Lahika Analizi 14: Bir Şahsın Heves ve Arzusu

Hüzün Rüzgarý

Well-known member
Bismillahirrahmanirrahim

Es Selamu Aleykum Aziz Kardeşlerim..
Bu Haftaki Lahika Dersimizde " Bir Şahsın Heves ve Arzusu.." Konusunu ele almak istedik..
Sizinde bu konu hakkındaki görüşlerinizi almak isteriz.. Katılımlarınızı bekliyoruz..
Selam ve dua ile..

[TAVSIYE]
bir şahsın tehevvüsü için, büyük bir daire-i muhita, hareket-i mühimmesinden durdurulmaz.

Kastamonu Lahikası shf:188
[/TAVSIYE]

Sorular

1) Bir şahsın heves ve arzuları derken ne denmek istenmiş olabilir?
2) Bu heves ve arzular Hizmetin Şahs-ı Manevisine zarar verirmi? Bu zararlar nelerdir?
3)Büyük bir daire-i muhita nedir? Açıklarmısınız.
4) Bu daire-i muhitanın hareket-i mühimmesi nedir? Neden heves ve arzular bunu durduramaz..?
5) Bir şahıs olarak bizim heves ve arzularınız nelerdir.?


 

faris

Well-known member
1) Bir şahsın heves ve arzuları derken ne denmek istenmiş olabilir?

Ustadımız Bediüzzaman r.a. Kastamonu Lahikasında ilgili kısmın evvelinde öncelikle bu hevesi izahen : “İstediğim emir ve arzu ettiğim şey ve teşehhî ettiğim hal, hikmet-i ezeliyenin düsturuyla tanzim olunan âlemin mahiyeti müstait değil ve inayet-i ezeliyenin pergeliyle nakşolunan feleğin kanunu müsait değil ve meşiet-i ezeliyenin matbaasında tab olunan zamanın tabiatı muvafık değil ve mesâlih-i umumiyeyi tesis eden hikmet-i İlâhiye razı değildir ki, şu âlem-i imkân, Feyyaz-ı Mutlakın yed-i kudretinden, şu ukulûmuzun hendesesiyle ve tehevvüsümüzün iştahısıyla istediğimiz herbir semeratı koparsın. Verse de tutamaz, düşse de kaldıramaz.” demekte.

# [Alıştırma Görevleri]
1. Belge bölümünde “Ustadımız Bediüzzaman r.a. Kastamonu Lahikasında” sözleriyle başlayan paragrafı, temel bilgilerini koruyarak daha kısa biçimde yeniden yazın.
2. Heves ve arzu konusundaki belge bölümünü kaldığı yerden sürdürün.

# [Sağlanan Veriler]
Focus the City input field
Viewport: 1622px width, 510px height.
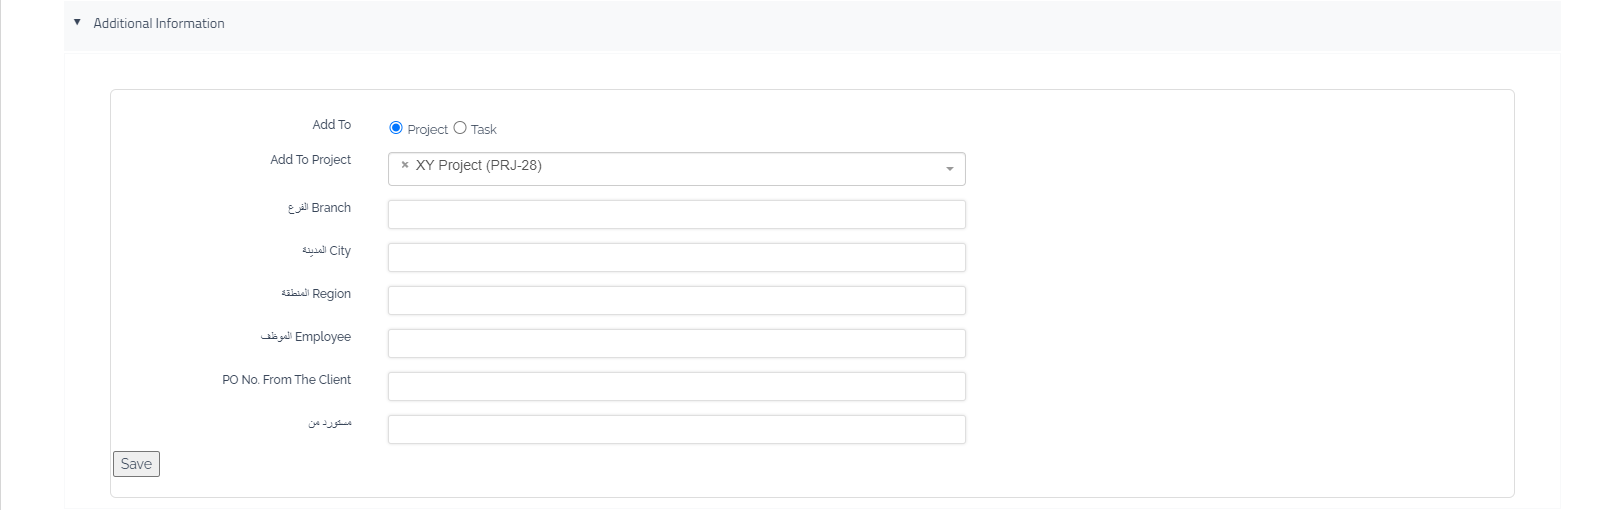pos(676,257)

# [Alıştırma Sonuçları]
1. Bediüzzaman, Kastamonu Lahikası'nda ilgili kısımdan önce bu hevesi şöyle açıklar: Kişinin istediği emir, arzu ettiği şey ve canının çektiği hâl için ne ezelî hikmetle düzenlenen âlemin mahiyeti müsaittir ne ezelî inayetle nakşolunan feleğin kanunu. Ezelî meşietle basılan zamanın tabiatı da buna uygun değildir. Umumi maslahatları gözeten İlâhî hikmet de buna razı olmaz. Bu yüzden imkân âlemi, aklımızın ölçüsüne ve hevesimizin iştahına göre istediğimiz her meyveyi koparmaz. Verse de tutamaz, düşse de kaldıramaz.

2.
Bazen biz kendimiz dahi keşke şu yaşadığımız zamanın veya içinde bulunduğumuz şartlar islama uygun olsa da islamı gerektiği gibi yaşasak diyebiliyoruz. Buradaki heves ve arzu nefsin hevesi değil ruhun ve kalbin hevesidir..
 

faris

Well-known member
2) Bu heves ve arzular Hizmetin Şahs-ı Manevisine zarar verirmi? Bu zararlar nelerdir?

Mesela bazı tarım ürünlerini yetiştiren yağmurun yağmasını isterken bazıları ise ıslanmamak için yağmurun yağmasını istemez. O kişi sırf kendisi ıslanmamak için tehevvüsü bir çok tarım gıdalarının yetişmesine vesile olmakta. Bir tek şer için bir çok hayrın olmamasını istediğinin farkında değildir. Bunu Ustad hazretleri Lahikanın devamında şöyle izah etmekte : "..maddî ve mânevî kış ve zelzele gibi hâdiselerin, yüzer hayırlı neticeleri ve gayeleri varken, şerli ve zararlı birtek neticesi için onu vazifesinden durdurmak, o yüzer hayırlı neticeleri terk etmekle, yüzer şer yapmak, ta bir tek şer gelmesin gibi, hikmete, hakikate, rububiyete münafi olur."
 

FaKiR

Meþveret Bþk.
[DIKKAT]bir şahsın tehevvüsü için, büyük bir daire-i muhita, hareket-i mühimmesinden durdurulmaz.

Kastamonu Lahikası shf:188
[/DIKKAT]

Insanlar cogu zaman sabirsizdirlar. Yaptiklari kucuk bir fiiliyatin hemen sonuclanmasini, ve yaptiklari bu isin meyvelerini hemenceceik toplamayi arzu ederler... Insanin hevesleri vardir, arzulari vardir. Bu ikisinin onune sabirsizlik gectimide vay insanin haline.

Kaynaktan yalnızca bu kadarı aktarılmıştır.